Toward the Detection of Polyglot Files

TL;DR

This paper investigates the challenge of detecting polyglot files that can evade file format identification, proposing machine learning models like Malconv2 and Catboost to improve detection accuracy for malware filtering.

Contribution

The study evaluates existing file identification tools and introduces machine learning models that effectively detect polyglot files, enhancing malware detection pipelines.

Findings

Malconv2 achieved 95.16% recall in polyglot detection.

Catboost achieved 95.45% recall, outperforming other models.
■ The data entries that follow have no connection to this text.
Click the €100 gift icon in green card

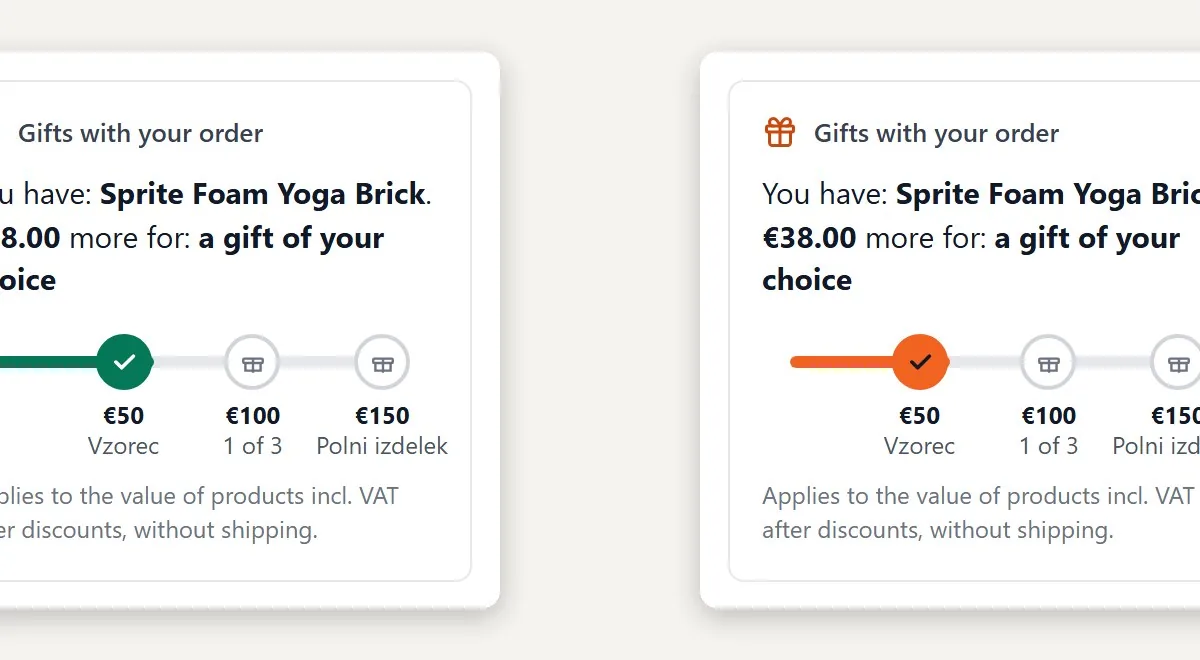pos(252,362)
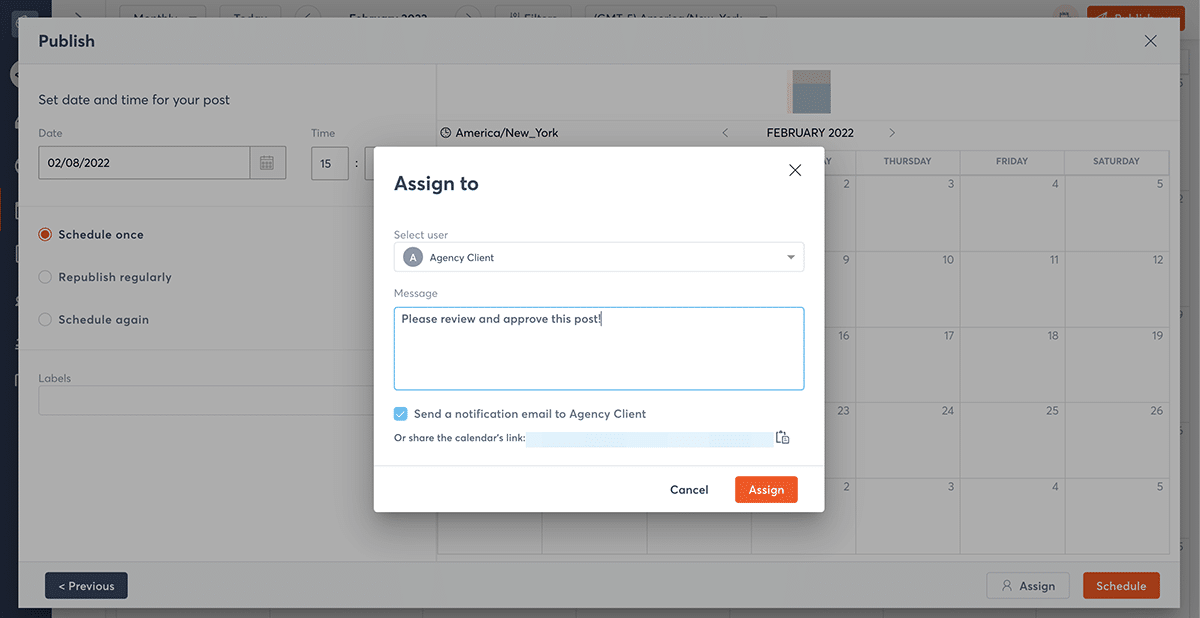
Task: Copy the calendar share link with clipboard icon
Action: tap(782, 438)
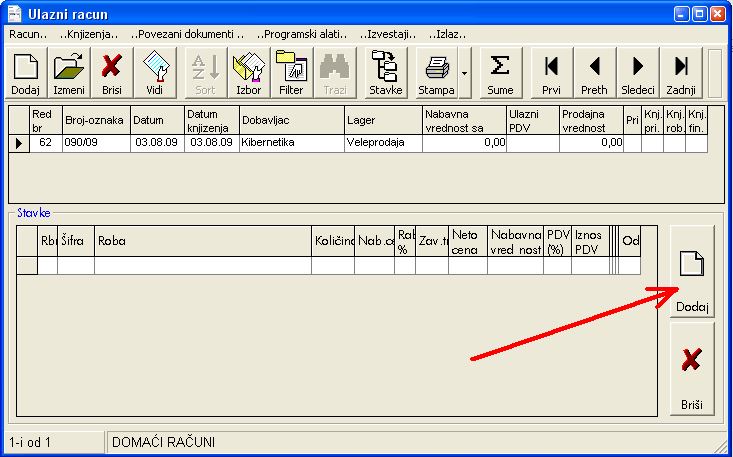Add an item with the Stavke Dodaj button
The image size is (733, 457).
[x=692, y=272]
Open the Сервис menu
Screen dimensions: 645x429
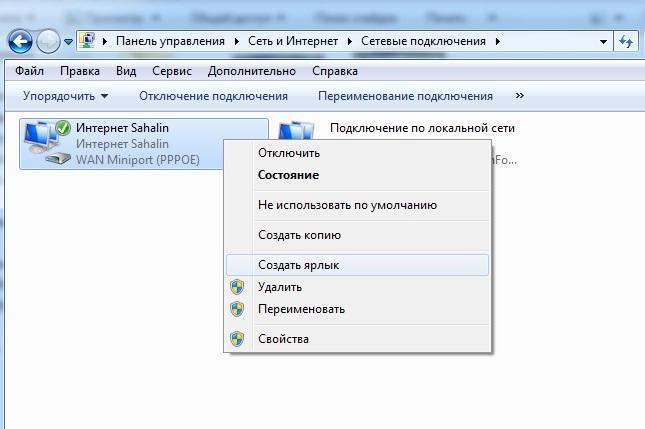[172, 72]
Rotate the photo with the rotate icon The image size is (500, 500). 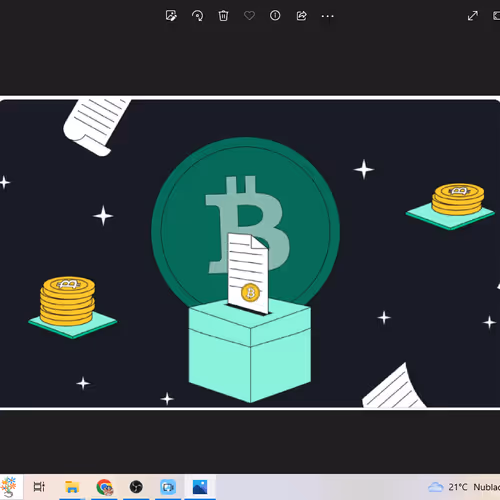coord(197,16)
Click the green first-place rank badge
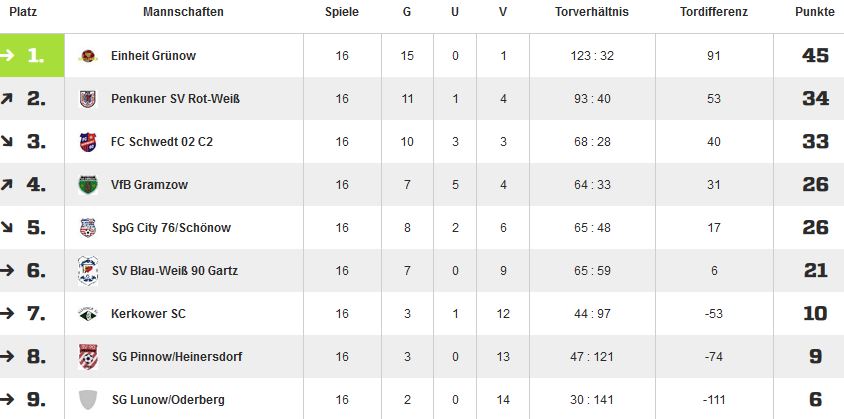 click(32, 55)
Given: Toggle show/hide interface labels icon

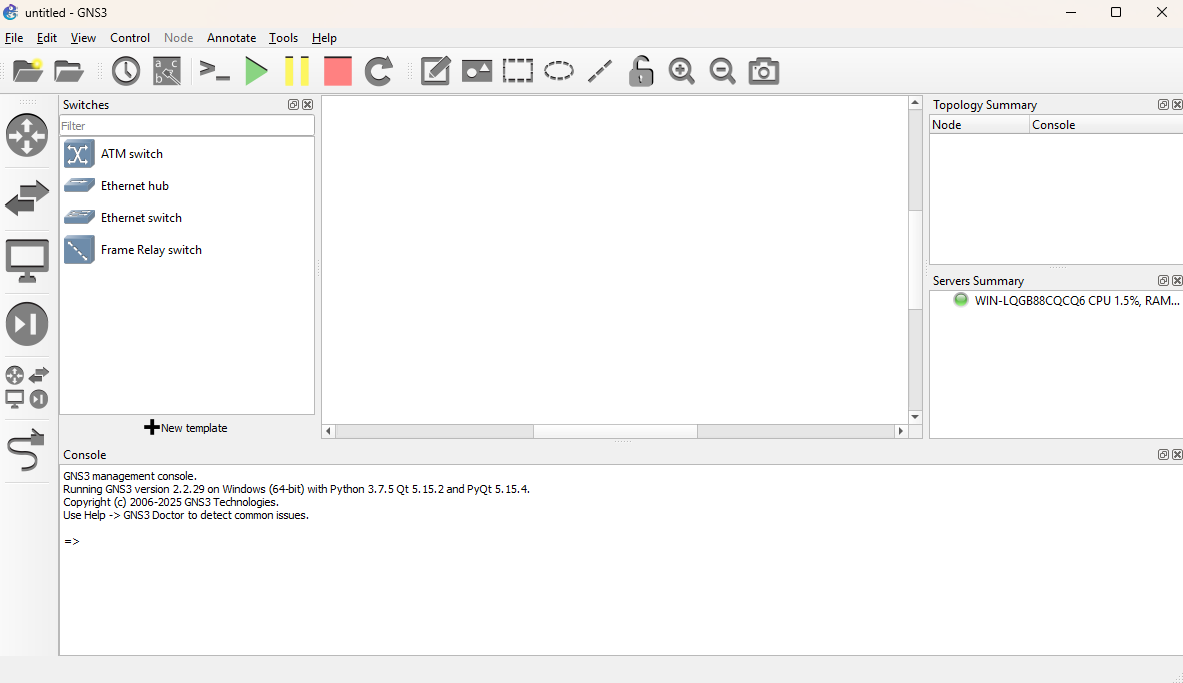Looking at the screenshot, I should 167,71.
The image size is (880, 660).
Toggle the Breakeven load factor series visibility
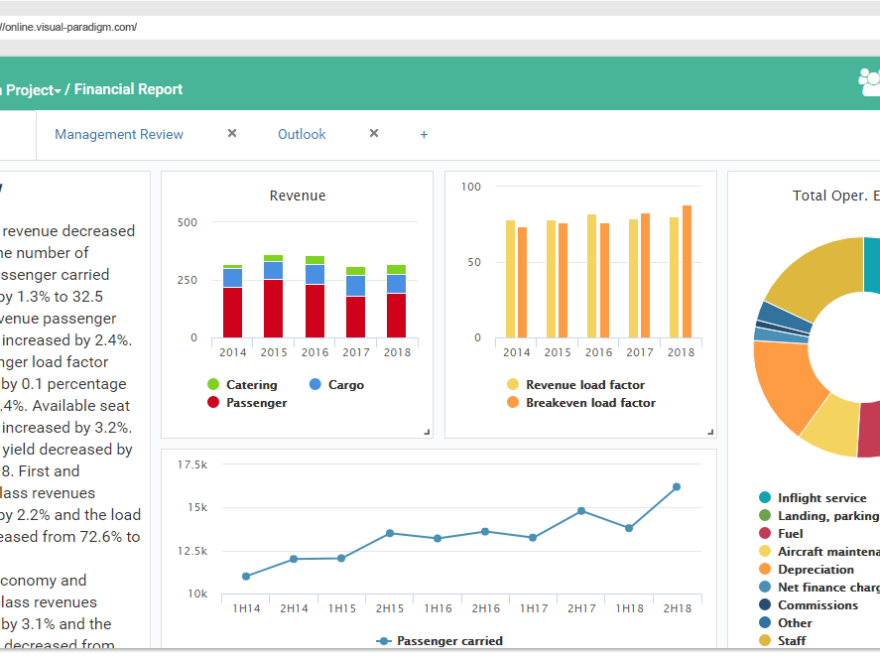(x=512, y=403)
Machine learning models can be integrated into malware detection systems for better filtering.

Abstract

Standardized file formats play a key role in the development and use of computer software. However, it is possible to abuse standardized file formats by creating a file that is valid in multiple file formats. The resulting polyglot (many languages) file can confound file format identification, allowing elements of the file to evade analysis.This is especially problematic for malware detection systems that rely on file format identification for feature extraction. File format identification processes that depend on file signatures can be easily evaded thanks to flexibility in the format specifications of certain file formats. Although work has been done to identify file formats using more comprehensive methods than file signatures, accurate identification of polyglot files remains an open problem. Since malware detection systems routinely perform file format-specific feature extraction, polyglot files need to be filtered out prior to ingestion by these systems. Otherwise, malicious content could pass through undetected. To address the problem of polyglot detection we assembled a data set using the mitra tool. We then evaluated the performance of the most commonly used file identification tool, file. Finally, we demonstrated the accuracy, precision, recall and F1 score of a range of machine and deep learning models. Malconv2 and Catboost demonstrated the highest recall on our data set with 95.16% and 95.45%, respectively. These models can be incorporated into a malware detector's file processing pipeline to filter out potentially malicious polyglots before file format-dependent feature extraction takes place.